The extent to which the officially recorded whole-body doses are valid has been discussed in many publications (e.g., Ilyin et al. 1995; Pitkevitch et al. 1997; Auvinen et al. 1998; UNSCEAR 2000; Chumak 2007; Kryuchkov et al. 2012), mainly in relation to their usefulness in epidemiologic studies. The quality of the dosimetry depends to a large extent on the worker category and on the way in which his or her dose was estimated. As a result of the broad variety of the tasks related to Chernobyl activities, the population of the recovery operation workers was very heterogeneous. From the point of view of exposure conditions and dosimetric monitoring, the population of recovery operation workers can be divided into the following categories (Chumak 2007; Kryuchkov et al. 2012), presented in Fig. 2 in terms of percentages of the total number of workers. It should be noted that the numbers of workers given below for each category are taken from Kryuchkov et al. (2012) and may not be in complete agreement with those found in other publications (e.g., UNSCEAR 2011b); they give, however, a good idea of the population size of each category of recovery operation workers:
* Witnesses and victims of the accident (∼2,000): the personnel of the Chernobyl Nuclear Power Plant (ChNPP) and of other organizations, who were at the site at the time of the accident or arrived at the site before 30 April 1986. This category includes the emergency workers previously discussed. Doses during the period of exposure were not recorded for those workers. The official doses, when available, are based on clinical and biological monitoring performed while the workers were hospitalized;
* Early liquidators (∼21,600): civilian and military workers, who were used to decontaminate the site and the 30 km zone between 27 April and 31 May 1986. A consequence of the chaotic situation at the ChNPP site during the few weeks following the accident was that all information related to reading personal dosimeters until mid-May 1986 was either inadequate or lost. The official doses, when available, were based on a conservatively applied time-and-motion analysis;
* ChNPP personnel (2,358 in 1986; 4,498 in 1987): professional atomic workers, charged with the control of operations in Unit 4 and the operation of Units 1, 2, and 3. Good quality dosimetric monitoring was established in mid-May 1986. However, all dose records related to May–June 1986, presumably the period of highest radiation doses, were lost and were never recovered. Personnel who started their work after June 1986 have adequate personal dosimetry;
* Sent to ChNPP (∼2,000 in 1986; 3,458 in 1987): personnel temporally assigned to ChNPP from other nuclear power plants.

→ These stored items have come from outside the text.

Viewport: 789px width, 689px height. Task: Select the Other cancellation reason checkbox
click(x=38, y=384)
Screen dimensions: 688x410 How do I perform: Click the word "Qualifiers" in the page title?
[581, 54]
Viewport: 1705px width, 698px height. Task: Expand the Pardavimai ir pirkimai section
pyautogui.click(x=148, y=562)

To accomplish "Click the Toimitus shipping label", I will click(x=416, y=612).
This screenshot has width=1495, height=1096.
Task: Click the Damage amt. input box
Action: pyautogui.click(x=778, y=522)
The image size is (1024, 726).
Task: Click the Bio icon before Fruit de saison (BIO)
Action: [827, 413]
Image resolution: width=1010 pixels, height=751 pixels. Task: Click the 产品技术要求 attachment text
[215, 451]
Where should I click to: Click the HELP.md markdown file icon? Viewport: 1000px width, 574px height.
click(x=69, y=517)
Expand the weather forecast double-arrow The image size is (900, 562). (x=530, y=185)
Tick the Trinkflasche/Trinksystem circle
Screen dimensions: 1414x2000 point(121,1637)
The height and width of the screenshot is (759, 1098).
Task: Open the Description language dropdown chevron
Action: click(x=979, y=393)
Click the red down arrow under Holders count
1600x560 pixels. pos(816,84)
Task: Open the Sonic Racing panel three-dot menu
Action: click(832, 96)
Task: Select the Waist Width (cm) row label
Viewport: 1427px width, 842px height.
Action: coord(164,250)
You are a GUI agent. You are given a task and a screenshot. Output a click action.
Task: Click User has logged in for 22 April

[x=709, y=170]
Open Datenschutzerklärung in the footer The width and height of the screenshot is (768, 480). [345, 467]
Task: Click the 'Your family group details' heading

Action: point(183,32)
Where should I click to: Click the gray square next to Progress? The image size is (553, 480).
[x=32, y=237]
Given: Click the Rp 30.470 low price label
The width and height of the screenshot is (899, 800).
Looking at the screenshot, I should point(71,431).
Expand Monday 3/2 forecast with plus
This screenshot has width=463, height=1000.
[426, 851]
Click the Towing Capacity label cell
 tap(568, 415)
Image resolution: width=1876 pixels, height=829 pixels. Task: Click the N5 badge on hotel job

The dosimetry system was identical to that for the ChNPP personnel;
* Sent to the 30 km zone (31,000 in 1986; 32,000 in 1987): the most diverse category of workers, who were involved in Chernobyl cleanup activities on a task-oriented basis and who visited the 30 km zone only for the duration of their mission; to this category belong, for instance, drivers who delivered equipment and supplies, specialists who were engaged to solve specific technological problems, as well as all kinds of inspectors and representatives of authorities, research institutes, etc. The dosimetric monitoring system depended on the task to be performed and was very uneven;
* AC-605 (21,500 in 1986; 5,376 in 1987): the personnel of Administration of Construction (AC) No.605 [specialized enterprise of the Ministry of Medium Machinery, which was established for the purpose of construction of the sarcophagus (“Object Ukrytie”)]. Except for the period before mid-June 1986, the dosimetric management of that category of workers was performed adequately by means of personal dosimeters;
* Ukrytie personnel (several hundreds in 1990): personnel monitoring the sarcophagus. Dosimetric monitoring was controlled by the ChNPP dosimetry service (personal dosimeters);
* IAE personnel (3,521 in 1988): personnel of the Kurchatov Institute of Atomic Energy (IAE) and of other organizations, involved in various activities inside the sarcophagus. The dosimetric monitoring of that category of workers is similar to that of the AC-605 personnel, and, therefore, of high quality;
* Military workers (61,762 in 1986; 63,751 in 1987): the most numerous category of recovery operation workers, involved in most of the decontamination activities (including manual removal of reactor debris from the roofs of ChNPP in September–October 1986 and January–February 1987), as well as the demolition of abandoned villages, transportation of contaminated materials, etc. The military had its own dosimetric monitoring system, where each unit of battalion level had its own radiation protection officer who kept the dose records and conducted liaison with the dosimetrists on the spot. Due to lack of adequate personal dosimeters (wartime dosimeters had a sensitivity threshold of ∼100 mSv) and because of numerous cases of misuse of the dosimeters, the group dosimetry and the group-estimation methods were used for dose assignment to all team members, often numbering several dozen. Both methods were applied in a conservative manner (e.g., overestimated the doses);
* “Combinat” personnel (6,281 in 1987): civilian staff permanently employed to perform and supervise all offsite activities within the 30 km zone (e.g., activities not related to the recovery and operation of the ChNPP itself), including mainly radiation monitoring, handling of radioactive waste, decontamination, and life supporting infrastructure within the 30 km zone. Because of organizational problems, the dosimetric monitoring of that category of workers was largely not conducted in 1986 and part of 1987. The quality and completeness of the dosimetric information regarding the “Combinat” personnel and the visitors to the 30 km zone became adequate in mid-1987; and
* Belarusian workers (∼24,000 in 1986; ∼28,000 in 1987): civilian personnel who worked in the Belarusian part of the 30 km zone. Only 9% of the Belarusian workers have official recorded doses.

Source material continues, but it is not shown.